Catholic Values Column: ‘Pride of Place’: Music in the Liturgy

ELISHA VALLADARES-CORMIER
CATHOLIC VALUES COLUMNIST

Last month, I was able to attend the first Extraordinary Form Mass of the semester in Christ the King Chapel. I was immediately struck by the beautiful sounds of the university’s liturgical choir, Schola Cantorum Franciscana, as they prepared to sing for Mass.

Throughout the Mass, the schola did an incredible job of bringing those gathered deeper into the mysteries of the Mass. The awe-inspiring sounds of Gregorian chant and polyphony aided our participation in the liturgy and gathered our focus on the sacrifice of the altar. The schola’s efforts were entirely focused on helping us enter the Mass on a more spiritual level and there was nothing they did to make us focus more on the music than on the celebration of Mass.

Unfortunately, this experience of liturgical music is not offered enough. Whether at Franciscan University or our home parishes, the music played during Mass is usually anything but chant.

We are told that the music most commonly played at Masses today is part of a “liturgical renewal” called for by the Second Vatican Council, that chant is fine for those who prefer it but the notorious “spirit of Vatican II” requires new, alternative music be played. But the fact of the matter is that this music is generally not proper to the liturgy, while chant and polyphony are intrinsically more ordered to the good of the liturgy.

I would like to clarify that I do have a deep appreciation for this contemporary music, which I grew up with.

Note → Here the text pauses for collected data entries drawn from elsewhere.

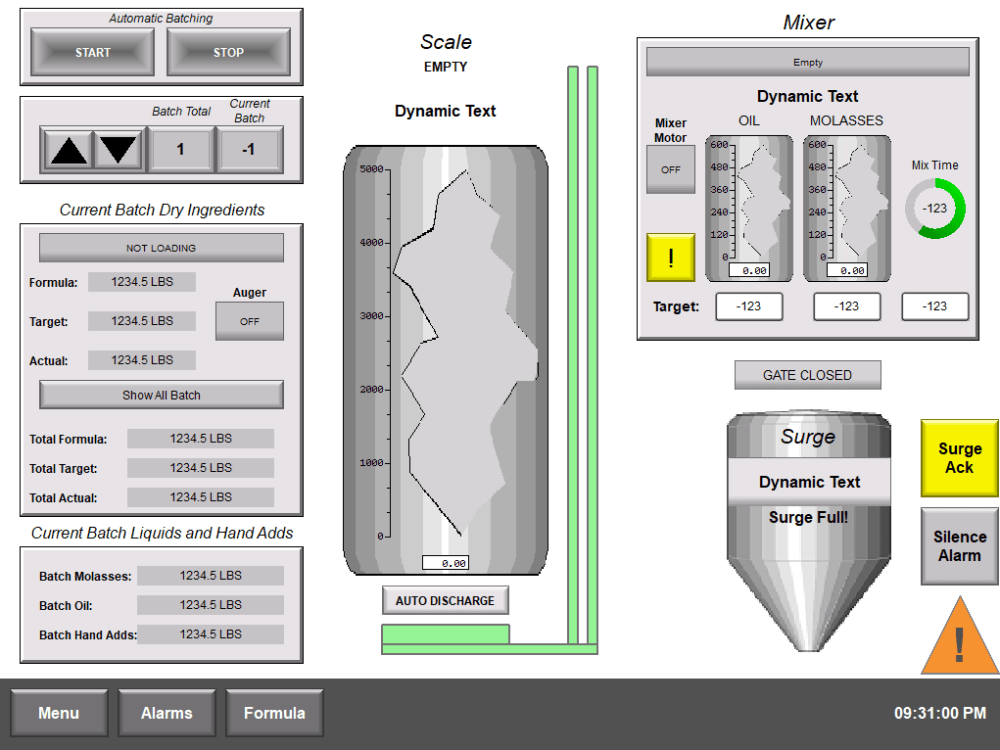This screenshot has width=1000, height=750.
Task: Open Show All Batch
Action: point(160,395)
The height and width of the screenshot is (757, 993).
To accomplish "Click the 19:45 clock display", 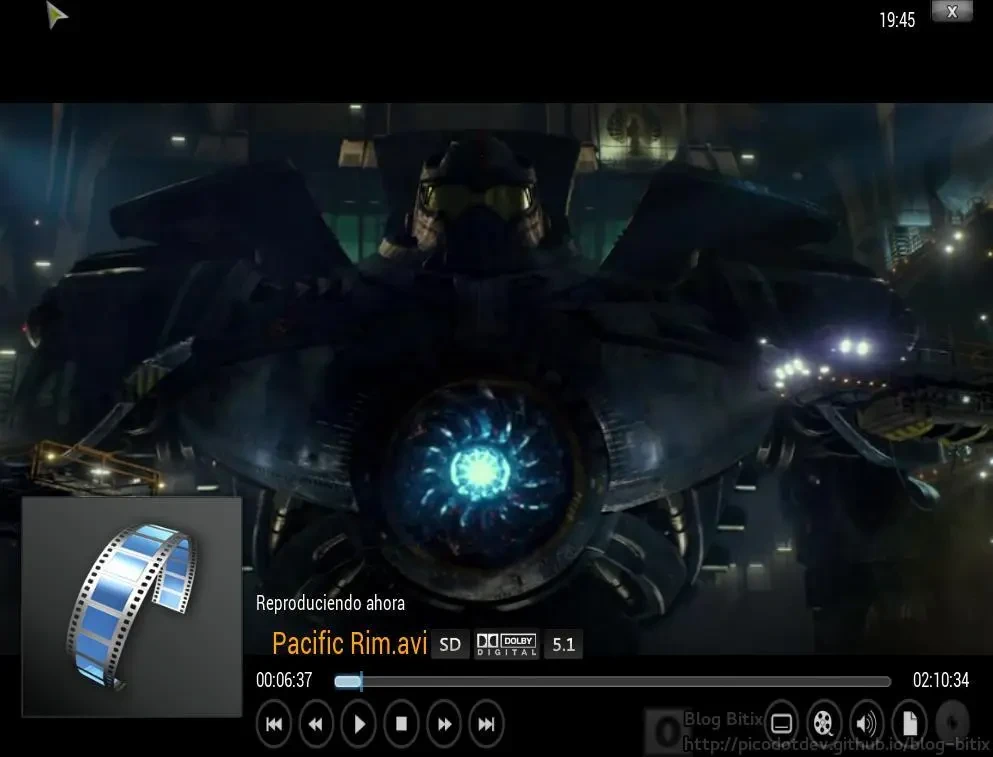I will [x=897, y=20].
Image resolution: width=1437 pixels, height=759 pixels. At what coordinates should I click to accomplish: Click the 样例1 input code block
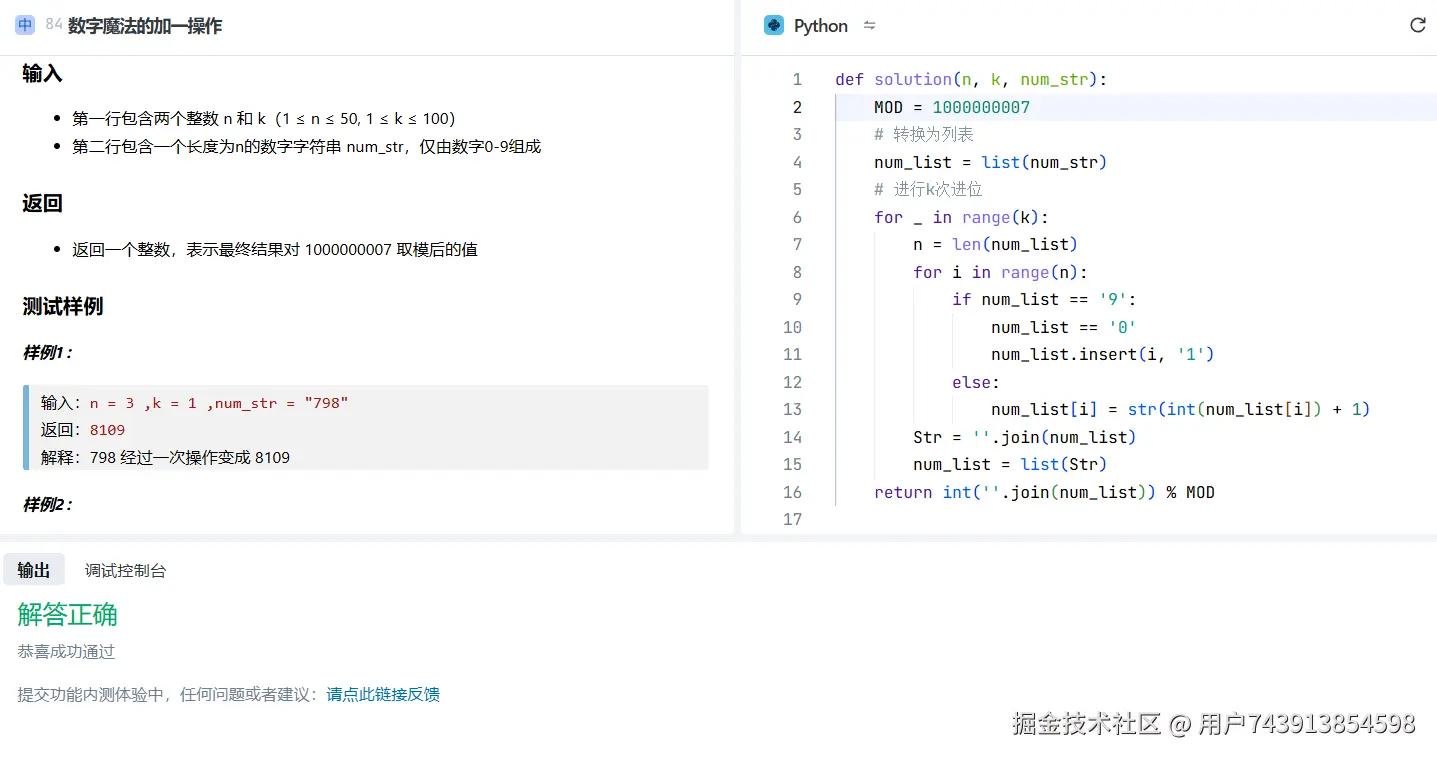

Whether something out of the music books in the pews or something you hear at a Festival of Praise, much of this music can be good and worthy to use for praise or reflection.

However, many are unaware that Vatican II actually said that Gregorian chant “should be given pride of place in liturgical services” because it is “specially suited to the Roman liturgy,” as the Council Fathers wrote in “Sacrosanctum Concilium.”

Why the Council Fathers’ words were thrown to the wayside, I don’t know. But the fact remains that the beautiful music of the saints, chant and polyphony, is ordered more perfectly to the liturgy and should be used in it at a much greater rate, both here at Franciscan and at home.

In a recent pastoral letter on sacred music, Portland Archbishop Alexander K. Sample gave three criteria that music should meet to make it suitable for the liturgy: sanctity, beauty and universality.

“Only music which possesses all three of these qualities is worthy of Holy Mass,” the archbishop wrote. “The beauty, dignity and prayerfulness of the Mass depend to a large extent on the music that accompanies the liturgical action.”

In short, the liturgical music we are exposed to directly affects the way we perceive and participate in the Mass.

Pope Francis has often come to the defense of chant, calling it a “glimpse of the beauty of heaven” and saying that at times, “a certain mediocrity, superficiality and banality have prevailed (in liturgical music), to the detriment of the beauty and intensity of liturgical celebrations.”

Again, it is not that other music is intrinsically not sacred, but we must ask ourselves if that music really, truly draws us deeper into the Mass. From my own experience and from that of many others here at Franciscan and home, the music chosen for Mass has, at times, turned the Mass into a performance instead of an instrument for greater intimacy with the Mass.

This brings us back to the schola. It does a wonderful job and puts in hard work, but the Franciscan community is only able to listen to it if they attend the once-a-month High Mass, maybe once during Holy Week or its concerts once a semester. That’s hardly enough for the university’s officially designated liturgical choir.

When I ask students about the schola, the response I overwhelmingly receive is that they wish the schola sang at Mass more. They wish the schola sang at all the Fieldhouse Masses, especially the solemnities when the entire student body comes together.

We had one of these Masses a while back when Cardinal Wuerl was here for a conference. The sounds of the schola brought every person in the Fieldhouse deeper into the mystery of the Mass and I remember the response of students who were amazed at the beauty of it. But I haven’t seen the schola in the Fieldhouse since then, which makes me wonder: is having a cardinal celebrate Mass the only reason good enough to bring the schola out?

The university knew it was proper to have the schola for Cardinal Wuerl’s Mass because of the significance and beauty it brings to the liturgy. Its music brings us into the Mass in a way other music doesn’t. So why should we settle for anything less?